The Kenyan government’s focus on infrastructure development, technology, and renewable energy has also driven economic growth. Investments in the Standard Gauge Railway and the expansion of the port of Mombasa have improved logistics and trade efficiency. At the same time, the burgeoning tech hub in Nairobi, dubbed ‘Silicon Savannah,’ has positioned Kenya as a leader in digital innovation in Africa.

Chinese development initiatives, particularly under the Belt and Road Initiative, have profoundly impacted Kenya’s infrastructure. Significant projects include the construction of the Standard Gauge Railway, which connects Nairobi to the port city of Mombasa, significantly enhancing trade efficiency. Additionally, Chinese firms are developing critical road networks and energy projects, providing much-needed capital and expertise to propel Kenya’s infrastructural advancements.

The United States has also been a crucial partner in Kenya’s development. The U.S. has contributed to various sectors, including healthcare, education, and energy, through programs such as the U.S. Agency for International Development and the Power Africa initiative. American investment has been pivotal in promoting renewable energy projects, particularly geothermal and wind power, aligning with Kenya’s goal of achieving universal energy access by 2030.

Domestically, Kenya has seen the rise of a robust class of local capitalists driving economic growth. Prominent Kenyan entrepreneurs and businesses, particularly in the banking, telecommunications, and agriculture sectors, have significantly contributed to the country’s development. Companies like Safaricom, Equity Bank, and KCB Group are significant employers and pivotal players in enhancing financial inclusion and technological innovation. These domestic capitalists have been instrumental in shaping Kenya’s economic trajectory, fostering a private sector that complements foreign investments and drives the ~5% economic growth yearly.

However, the Kenyan proletariat does not share in the dividends of capital. Instead, they face a reduction in the purchasing power of wages due to the rising prices of necessities. Between 2020 and 2022, actual earnings saw a steady decline, averaging a decrease of 2.7%. This trend has persisted as inflation rates surged in 2022, with average inflation reaching 8.7% between June 2022 and June 2023, peaking at 9.6% in October 2022 – the highest level since 2017. A staggering 77% of workers earn below the minimum wage, with median earners spending 60% of their income on food alone.

Workers are forced to engage in a tight struggle for economic survival, gaining valuable experience in the anti-capitalist struggle. This struggle, which starts locally and within specific sectors, must evolve into a united front for the working class.

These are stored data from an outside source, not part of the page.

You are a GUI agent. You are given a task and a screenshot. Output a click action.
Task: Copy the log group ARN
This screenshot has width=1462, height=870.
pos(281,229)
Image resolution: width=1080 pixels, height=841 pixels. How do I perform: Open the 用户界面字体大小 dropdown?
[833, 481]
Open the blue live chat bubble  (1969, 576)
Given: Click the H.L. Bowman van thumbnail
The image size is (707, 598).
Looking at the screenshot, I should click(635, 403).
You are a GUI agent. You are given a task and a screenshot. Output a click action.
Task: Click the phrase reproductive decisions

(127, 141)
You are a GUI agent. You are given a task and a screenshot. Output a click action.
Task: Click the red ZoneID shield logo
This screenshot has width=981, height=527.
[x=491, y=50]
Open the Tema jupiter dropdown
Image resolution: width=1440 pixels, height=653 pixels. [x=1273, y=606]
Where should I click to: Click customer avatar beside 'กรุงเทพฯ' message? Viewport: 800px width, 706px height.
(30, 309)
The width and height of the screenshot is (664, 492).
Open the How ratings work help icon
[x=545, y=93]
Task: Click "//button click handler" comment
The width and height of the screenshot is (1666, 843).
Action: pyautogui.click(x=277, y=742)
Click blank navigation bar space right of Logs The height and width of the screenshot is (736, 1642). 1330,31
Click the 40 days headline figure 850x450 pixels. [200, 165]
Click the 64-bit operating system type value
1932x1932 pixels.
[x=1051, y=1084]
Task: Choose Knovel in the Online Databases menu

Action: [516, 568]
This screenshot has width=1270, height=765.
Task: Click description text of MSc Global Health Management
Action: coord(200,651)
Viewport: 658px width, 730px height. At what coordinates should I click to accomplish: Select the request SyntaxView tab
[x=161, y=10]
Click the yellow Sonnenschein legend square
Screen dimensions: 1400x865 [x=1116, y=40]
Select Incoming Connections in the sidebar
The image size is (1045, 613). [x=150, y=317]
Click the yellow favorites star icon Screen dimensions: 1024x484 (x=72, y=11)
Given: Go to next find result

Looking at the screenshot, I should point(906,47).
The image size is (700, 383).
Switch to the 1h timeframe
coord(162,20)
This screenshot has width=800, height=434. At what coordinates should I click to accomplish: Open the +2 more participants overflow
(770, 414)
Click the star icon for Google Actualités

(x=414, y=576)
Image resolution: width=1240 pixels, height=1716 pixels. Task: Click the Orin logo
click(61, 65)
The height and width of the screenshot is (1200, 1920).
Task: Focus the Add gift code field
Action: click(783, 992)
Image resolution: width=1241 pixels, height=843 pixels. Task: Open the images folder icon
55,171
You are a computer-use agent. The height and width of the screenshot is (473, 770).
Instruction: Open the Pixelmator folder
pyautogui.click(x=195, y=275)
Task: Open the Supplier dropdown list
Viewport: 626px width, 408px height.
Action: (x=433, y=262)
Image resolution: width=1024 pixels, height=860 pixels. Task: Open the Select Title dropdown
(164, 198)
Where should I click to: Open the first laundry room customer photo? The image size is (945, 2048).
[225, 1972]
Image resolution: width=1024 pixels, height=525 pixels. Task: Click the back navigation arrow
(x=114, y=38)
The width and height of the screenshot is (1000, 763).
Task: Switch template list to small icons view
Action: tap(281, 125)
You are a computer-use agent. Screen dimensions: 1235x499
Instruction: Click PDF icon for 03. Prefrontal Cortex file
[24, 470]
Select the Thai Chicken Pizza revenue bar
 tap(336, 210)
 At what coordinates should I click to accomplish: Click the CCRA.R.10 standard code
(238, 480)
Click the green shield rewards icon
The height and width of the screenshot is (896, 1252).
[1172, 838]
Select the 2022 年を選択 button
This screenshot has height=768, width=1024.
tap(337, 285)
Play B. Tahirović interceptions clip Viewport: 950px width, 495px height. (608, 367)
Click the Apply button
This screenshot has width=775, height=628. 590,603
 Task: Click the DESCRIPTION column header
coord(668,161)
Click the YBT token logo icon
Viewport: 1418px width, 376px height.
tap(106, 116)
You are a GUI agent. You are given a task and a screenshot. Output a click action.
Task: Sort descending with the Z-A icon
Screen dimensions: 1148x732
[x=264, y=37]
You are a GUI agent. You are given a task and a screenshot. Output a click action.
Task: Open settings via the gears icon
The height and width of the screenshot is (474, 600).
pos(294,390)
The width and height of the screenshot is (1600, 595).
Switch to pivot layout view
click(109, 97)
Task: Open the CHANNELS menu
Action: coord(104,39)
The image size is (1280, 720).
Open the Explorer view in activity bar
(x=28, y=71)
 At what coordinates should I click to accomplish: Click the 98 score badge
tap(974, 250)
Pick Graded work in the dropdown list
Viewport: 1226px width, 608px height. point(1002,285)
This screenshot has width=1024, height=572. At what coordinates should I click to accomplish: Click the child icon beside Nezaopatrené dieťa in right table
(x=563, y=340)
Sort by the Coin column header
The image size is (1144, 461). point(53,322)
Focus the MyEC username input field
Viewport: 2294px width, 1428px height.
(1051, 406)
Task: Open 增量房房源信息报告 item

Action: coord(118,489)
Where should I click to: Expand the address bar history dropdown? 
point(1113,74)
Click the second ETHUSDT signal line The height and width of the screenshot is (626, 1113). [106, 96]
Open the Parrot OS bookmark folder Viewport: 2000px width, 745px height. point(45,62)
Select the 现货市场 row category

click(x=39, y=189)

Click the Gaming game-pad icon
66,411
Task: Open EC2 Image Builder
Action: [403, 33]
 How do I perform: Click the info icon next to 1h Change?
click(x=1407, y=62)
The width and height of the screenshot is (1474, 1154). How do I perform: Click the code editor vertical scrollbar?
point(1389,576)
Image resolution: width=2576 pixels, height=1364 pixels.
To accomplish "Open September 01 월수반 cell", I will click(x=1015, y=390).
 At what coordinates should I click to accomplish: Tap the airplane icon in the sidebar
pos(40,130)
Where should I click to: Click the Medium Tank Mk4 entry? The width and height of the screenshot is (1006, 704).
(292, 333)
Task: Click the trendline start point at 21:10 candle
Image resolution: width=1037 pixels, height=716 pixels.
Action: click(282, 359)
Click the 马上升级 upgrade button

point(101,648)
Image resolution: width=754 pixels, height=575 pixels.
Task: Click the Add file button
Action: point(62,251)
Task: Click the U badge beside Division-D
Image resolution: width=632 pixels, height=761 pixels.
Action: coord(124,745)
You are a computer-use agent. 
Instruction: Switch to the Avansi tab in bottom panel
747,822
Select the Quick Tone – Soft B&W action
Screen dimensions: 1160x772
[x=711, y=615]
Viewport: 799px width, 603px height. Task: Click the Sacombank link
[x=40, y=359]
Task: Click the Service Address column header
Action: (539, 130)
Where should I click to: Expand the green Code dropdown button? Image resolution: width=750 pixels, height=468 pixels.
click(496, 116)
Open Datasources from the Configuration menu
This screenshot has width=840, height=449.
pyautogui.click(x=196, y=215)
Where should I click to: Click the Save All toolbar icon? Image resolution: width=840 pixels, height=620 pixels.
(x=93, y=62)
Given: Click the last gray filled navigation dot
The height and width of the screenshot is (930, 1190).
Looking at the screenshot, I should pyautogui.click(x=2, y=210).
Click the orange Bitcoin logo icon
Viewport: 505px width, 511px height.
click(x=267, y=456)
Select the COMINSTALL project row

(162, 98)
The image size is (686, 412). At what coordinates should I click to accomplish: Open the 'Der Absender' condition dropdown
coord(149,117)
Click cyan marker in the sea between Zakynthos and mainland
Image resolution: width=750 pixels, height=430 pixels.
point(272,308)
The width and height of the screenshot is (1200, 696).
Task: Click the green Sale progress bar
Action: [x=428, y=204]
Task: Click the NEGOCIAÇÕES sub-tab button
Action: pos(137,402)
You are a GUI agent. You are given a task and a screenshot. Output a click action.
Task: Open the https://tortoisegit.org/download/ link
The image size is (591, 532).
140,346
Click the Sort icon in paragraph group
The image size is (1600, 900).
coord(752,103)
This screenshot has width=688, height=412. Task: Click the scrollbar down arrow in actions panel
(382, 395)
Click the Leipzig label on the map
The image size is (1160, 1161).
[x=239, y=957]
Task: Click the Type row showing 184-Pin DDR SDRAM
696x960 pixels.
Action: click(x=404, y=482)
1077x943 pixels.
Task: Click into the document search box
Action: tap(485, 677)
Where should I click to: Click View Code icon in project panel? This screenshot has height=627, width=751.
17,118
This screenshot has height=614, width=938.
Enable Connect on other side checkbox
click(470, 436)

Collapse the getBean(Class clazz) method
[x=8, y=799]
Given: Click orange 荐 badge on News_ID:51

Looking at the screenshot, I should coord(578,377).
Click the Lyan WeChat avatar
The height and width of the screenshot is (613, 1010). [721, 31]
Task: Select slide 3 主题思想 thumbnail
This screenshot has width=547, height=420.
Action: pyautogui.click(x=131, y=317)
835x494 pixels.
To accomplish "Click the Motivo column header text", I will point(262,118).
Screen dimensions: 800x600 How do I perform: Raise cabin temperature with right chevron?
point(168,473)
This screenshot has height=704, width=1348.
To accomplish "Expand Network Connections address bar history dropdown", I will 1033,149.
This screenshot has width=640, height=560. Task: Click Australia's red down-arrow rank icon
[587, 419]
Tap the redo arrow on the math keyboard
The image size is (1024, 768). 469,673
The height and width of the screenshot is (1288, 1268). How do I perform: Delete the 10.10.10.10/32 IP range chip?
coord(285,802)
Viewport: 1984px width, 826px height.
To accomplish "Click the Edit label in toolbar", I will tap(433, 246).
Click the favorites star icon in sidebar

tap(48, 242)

The current wave of protests and strikes is a testament to the growing class consciousness among Kenyan workers. They are rising against the oppressive policies of austerity and exploitation imposed by local and international capitalists. This movement is not just about opposing specific policies but broad issues: international movements are moving ever closer to challenging the foundations of a system that prioritises profit over people.


Do not trust them!

This capitalist government, like all its predecessors and all its offspring, shamelessly ignores the interests of the working class, instead thrusting the burdens of capitalism back onto them. It steals their labour and then blames them for the system’s inevitable failures. The colossal weight of national and international capital rests on workers’ shoulders, which will not change, no matter who is in power. Short-term economic shifts are reactions to investor confidence in how well the administration serves the capitalist elite.

The relentless crisis of capitalism fuels continuous assaults on the working class, which will persist regardless of hollow government promises or party affiliations. Members of Parliament are nothing more than guardians of capitalist interests, enriching themselves as long as they don’t tarnish the system’s facade too blatantly. Meanwhile, the exploitation of the working class – the vast majority of society – remains unchallenged.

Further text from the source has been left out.